Scott Brown was down by more with less time to go in Massachusetts, and we know how that turned out. Brown wouldn’t have had a chance without conservative support. The establishment, having seen the grassroots anger, is now beginning to line up behind O’Donnell. They need to continue to do so, and the personal attacks need to stop.
Some pundits insist that O’Donnell can’t win because her support mirrors that of the Tea Party. But that’s not such a bad thing. The media often portrays the Tea Party as a fringe movement, but polls show it is increasingly recognized as mainstream.
A recent Christian Science Monitor/TIPP poll found that a plurality—44%—of Americans see the movement in a favorable light. Interestingly, nearly half of those who say they support the Tea Party say they would not attend a Tea Party event. The Christian Science Monitor calls such supporters “closet admirers.”
“The general party line says the Tea Party is fringe, but I think most of the public hasn’t bought that point of view … and sees the Tea Party movement in a positive to neutral light,” said Raghavan Mayur, president of TechnoMetrica Market Intelligence, the firm that conducted the poll. “The over-arching message here is that Democrats have been in denial about the Tea Party [phenomenon]. And I think it’s coming back to haunt them.”
But it’s not just the Democrats who have been in denial. So has the GOP establishment. An unnamed (as always) “senior GOP aide” told Politico that the party faults South Carolina Sen. Jim DeMint for backing Tea Party candidates against establishment Republicans.
But, as a DeMint spokesman told Politico, “Perhaps the real reason some Washington insiders are upset is that these [Tea Party] Republicans actually have principles.” And as O’Donnell said about her campaign, “I didn’t count on the establishment to win the primary. I’m counting on the voters of Delaware.”

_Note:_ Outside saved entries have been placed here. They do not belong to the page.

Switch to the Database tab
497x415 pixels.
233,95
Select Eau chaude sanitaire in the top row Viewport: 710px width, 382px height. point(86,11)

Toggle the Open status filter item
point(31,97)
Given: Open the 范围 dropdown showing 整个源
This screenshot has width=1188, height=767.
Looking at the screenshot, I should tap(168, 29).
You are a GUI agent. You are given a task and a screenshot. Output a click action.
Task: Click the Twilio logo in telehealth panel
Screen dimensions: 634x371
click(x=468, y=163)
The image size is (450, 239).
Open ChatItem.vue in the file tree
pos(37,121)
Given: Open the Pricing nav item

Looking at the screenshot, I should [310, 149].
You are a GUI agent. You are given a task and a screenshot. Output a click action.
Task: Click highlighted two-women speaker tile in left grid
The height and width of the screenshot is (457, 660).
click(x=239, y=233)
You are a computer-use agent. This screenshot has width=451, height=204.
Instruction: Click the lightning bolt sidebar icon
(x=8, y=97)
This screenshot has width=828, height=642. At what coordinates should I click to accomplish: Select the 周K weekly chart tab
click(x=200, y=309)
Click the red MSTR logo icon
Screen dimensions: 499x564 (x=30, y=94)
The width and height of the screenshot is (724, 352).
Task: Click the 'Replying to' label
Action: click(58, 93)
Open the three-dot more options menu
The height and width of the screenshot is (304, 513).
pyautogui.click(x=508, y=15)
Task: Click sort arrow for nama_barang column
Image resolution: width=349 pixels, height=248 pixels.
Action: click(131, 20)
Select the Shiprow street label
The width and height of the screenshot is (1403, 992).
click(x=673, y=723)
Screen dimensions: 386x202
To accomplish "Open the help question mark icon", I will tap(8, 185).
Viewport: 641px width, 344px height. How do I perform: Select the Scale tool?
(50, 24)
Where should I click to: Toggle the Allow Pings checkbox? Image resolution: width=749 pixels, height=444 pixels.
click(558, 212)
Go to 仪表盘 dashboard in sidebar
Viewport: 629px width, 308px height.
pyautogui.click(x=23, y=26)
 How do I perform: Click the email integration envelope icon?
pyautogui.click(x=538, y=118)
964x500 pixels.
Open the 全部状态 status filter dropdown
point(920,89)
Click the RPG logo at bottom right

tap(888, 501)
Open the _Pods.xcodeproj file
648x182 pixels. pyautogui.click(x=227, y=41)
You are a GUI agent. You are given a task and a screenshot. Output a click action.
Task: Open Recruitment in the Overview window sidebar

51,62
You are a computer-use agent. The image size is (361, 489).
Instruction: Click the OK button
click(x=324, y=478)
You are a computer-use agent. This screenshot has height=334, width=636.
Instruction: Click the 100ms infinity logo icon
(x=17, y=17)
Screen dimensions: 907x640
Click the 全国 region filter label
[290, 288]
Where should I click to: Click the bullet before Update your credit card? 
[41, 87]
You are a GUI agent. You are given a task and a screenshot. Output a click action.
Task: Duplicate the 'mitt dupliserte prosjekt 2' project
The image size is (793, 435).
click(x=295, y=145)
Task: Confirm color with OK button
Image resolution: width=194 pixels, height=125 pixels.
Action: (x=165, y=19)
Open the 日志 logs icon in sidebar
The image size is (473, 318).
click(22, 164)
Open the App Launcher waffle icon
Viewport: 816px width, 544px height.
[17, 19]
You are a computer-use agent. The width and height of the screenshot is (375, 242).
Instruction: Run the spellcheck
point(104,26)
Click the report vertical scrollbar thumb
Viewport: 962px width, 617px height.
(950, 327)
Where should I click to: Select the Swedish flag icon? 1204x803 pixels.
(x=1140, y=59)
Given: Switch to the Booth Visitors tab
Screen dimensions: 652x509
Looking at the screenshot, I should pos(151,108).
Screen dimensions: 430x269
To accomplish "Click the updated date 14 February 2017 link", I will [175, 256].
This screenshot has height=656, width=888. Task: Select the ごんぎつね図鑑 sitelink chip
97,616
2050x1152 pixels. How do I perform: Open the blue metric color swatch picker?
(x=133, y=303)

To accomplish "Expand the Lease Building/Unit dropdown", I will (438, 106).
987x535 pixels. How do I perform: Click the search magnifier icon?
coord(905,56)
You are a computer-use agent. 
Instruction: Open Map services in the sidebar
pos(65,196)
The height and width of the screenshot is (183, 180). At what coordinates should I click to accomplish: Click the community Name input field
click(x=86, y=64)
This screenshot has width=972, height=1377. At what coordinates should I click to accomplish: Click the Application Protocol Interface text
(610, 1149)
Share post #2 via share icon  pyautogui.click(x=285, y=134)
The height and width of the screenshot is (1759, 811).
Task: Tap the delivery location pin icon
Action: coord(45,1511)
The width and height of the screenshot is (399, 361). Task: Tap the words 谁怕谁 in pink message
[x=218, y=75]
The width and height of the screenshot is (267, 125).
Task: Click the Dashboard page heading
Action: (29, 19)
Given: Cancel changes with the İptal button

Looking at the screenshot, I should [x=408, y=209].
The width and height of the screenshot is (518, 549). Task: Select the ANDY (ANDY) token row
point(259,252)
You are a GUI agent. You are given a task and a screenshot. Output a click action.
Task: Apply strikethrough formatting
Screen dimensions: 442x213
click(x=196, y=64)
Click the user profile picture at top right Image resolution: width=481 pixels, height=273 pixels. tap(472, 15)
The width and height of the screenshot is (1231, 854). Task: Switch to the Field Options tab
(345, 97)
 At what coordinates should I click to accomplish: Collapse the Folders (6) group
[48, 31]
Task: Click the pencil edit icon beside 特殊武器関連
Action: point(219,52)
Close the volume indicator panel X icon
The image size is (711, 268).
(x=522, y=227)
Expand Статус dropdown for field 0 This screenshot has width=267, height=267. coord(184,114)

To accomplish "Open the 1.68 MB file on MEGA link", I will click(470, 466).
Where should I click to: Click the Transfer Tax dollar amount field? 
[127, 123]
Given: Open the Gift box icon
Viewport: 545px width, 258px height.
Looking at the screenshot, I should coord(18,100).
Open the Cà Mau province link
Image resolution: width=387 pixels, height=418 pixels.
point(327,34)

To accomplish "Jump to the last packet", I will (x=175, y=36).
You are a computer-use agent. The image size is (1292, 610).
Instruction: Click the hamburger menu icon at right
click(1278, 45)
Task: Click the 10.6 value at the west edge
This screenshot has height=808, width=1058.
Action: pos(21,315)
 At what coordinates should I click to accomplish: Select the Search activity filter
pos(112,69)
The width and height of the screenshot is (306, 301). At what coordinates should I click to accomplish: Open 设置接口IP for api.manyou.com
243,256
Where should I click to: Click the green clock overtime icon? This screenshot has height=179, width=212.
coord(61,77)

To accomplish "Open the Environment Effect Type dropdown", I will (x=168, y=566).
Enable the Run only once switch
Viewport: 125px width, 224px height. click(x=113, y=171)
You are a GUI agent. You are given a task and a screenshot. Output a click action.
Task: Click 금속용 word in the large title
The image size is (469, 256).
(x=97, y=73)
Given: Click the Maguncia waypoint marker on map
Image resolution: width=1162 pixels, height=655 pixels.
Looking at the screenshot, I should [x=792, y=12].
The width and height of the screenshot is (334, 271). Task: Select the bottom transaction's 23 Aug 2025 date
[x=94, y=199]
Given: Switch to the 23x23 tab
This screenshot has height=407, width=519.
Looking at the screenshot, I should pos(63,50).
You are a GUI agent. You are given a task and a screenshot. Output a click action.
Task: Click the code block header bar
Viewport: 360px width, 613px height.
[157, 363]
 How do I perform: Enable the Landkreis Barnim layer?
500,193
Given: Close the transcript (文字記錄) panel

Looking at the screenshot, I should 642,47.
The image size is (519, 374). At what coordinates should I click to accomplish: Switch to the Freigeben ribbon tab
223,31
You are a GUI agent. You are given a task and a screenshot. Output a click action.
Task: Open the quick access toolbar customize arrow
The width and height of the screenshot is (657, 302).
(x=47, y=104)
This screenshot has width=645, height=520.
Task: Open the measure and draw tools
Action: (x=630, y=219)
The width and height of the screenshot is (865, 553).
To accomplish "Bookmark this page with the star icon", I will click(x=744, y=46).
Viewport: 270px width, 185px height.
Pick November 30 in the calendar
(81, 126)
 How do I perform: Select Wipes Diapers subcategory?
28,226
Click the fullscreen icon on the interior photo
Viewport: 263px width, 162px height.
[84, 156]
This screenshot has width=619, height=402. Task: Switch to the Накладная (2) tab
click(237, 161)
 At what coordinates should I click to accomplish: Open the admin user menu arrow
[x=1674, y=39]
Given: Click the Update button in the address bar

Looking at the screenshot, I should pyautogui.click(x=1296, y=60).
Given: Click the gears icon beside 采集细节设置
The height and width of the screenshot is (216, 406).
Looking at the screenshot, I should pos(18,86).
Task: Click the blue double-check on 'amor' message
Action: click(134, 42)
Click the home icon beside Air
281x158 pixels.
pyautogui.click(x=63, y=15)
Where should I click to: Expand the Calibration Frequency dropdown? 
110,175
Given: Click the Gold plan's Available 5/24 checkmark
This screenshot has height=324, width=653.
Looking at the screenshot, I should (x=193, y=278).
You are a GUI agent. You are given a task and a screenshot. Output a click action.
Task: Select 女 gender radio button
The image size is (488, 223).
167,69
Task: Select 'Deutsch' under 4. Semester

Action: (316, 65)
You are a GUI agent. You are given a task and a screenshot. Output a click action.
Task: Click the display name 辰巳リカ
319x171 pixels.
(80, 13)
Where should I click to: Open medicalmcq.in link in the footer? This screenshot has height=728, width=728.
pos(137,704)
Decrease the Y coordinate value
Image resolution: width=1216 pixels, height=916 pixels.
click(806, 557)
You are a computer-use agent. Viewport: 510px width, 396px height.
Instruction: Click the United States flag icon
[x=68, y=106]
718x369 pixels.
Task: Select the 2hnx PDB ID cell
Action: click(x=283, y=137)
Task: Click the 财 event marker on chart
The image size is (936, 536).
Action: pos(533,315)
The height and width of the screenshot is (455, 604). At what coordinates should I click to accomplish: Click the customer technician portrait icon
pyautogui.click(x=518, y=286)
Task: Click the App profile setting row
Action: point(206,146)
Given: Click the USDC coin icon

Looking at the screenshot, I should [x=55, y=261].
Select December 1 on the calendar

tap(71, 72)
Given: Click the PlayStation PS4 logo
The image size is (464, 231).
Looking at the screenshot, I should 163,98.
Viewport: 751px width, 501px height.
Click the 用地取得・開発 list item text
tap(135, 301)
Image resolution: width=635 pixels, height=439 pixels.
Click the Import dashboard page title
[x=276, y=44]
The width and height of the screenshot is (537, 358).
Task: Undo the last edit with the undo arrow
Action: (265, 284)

The GOP has historically been a top-down party in which political bosses anointed candidates with little input from the grassroots and then instructed voters to fall in line on Election Day. (I still remember how hard that establishment tried to deny Ronald Reagan the GOP presidential nomination.)
But America has had it with the top-down power structure. Americans have tired of Washington dictating how they can spend their own money, what they can eat and drive and what sort of healthcare they can receive.
Conservatives are sick and tired of electing candidates who squander the opportunities they are given once in office. Too many Republicans elected with the help of conservatives have voted like Big Government liberals once they got to Washington.
The explosion of grass-roots activism by economic as well as social conservatives is dismantling the old GOP power structure, leaving in its place a grass-roots, bottom-up party in which voters, not the establishment, decide who they want to represent them.
This may irk some Republican leaders, but it’s a good thing for any party that strives to represent “We the People.”